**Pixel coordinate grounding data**

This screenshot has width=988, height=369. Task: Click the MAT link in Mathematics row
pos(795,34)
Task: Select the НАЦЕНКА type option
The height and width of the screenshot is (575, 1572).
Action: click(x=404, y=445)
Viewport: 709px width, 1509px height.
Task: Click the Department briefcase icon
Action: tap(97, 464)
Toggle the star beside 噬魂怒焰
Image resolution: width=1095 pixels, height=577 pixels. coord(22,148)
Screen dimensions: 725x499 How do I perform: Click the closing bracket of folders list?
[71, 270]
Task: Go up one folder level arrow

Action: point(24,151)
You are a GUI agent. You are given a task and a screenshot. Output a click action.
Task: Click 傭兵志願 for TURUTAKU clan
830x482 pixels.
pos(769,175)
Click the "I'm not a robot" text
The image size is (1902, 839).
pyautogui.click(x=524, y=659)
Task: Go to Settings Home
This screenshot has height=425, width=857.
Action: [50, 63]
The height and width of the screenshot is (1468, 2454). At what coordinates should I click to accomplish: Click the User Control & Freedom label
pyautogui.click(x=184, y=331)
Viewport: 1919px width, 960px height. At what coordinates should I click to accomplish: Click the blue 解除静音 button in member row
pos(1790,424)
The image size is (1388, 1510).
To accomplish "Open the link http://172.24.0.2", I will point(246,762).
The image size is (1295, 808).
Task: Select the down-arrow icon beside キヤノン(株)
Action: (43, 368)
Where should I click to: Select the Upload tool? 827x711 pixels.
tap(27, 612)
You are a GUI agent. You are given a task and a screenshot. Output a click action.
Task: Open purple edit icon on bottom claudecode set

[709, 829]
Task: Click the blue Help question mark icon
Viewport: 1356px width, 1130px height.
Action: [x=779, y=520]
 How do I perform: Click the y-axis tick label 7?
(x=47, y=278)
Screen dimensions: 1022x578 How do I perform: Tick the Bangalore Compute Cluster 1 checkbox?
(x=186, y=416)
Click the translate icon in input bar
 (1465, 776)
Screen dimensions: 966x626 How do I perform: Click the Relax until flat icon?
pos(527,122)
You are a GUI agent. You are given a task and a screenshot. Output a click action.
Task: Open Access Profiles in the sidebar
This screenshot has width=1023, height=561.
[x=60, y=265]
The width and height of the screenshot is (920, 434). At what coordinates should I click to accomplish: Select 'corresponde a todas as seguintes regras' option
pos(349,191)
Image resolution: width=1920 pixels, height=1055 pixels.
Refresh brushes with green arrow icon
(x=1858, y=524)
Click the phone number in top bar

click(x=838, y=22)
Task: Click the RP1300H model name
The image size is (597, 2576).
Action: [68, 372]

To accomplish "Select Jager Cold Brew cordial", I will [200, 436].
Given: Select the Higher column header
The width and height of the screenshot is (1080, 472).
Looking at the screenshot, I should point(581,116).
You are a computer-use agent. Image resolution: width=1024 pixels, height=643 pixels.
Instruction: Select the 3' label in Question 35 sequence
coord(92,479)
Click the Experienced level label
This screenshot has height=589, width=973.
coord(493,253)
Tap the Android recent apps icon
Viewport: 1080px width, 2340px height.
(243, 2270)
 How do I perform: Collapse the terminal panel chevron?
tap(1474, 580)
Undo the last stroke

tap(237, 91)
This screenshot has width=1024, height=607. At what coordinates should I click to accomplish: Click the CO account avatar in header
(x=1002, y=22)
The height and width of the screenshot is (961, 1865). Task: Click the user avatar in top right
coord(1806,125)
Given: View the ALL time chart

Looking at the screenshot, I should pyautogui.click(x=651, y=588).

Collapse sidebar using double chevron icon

**About this task**
Please state how many lines of the data hold the string "sidebar", with nothing else in your reply.

**Result**
2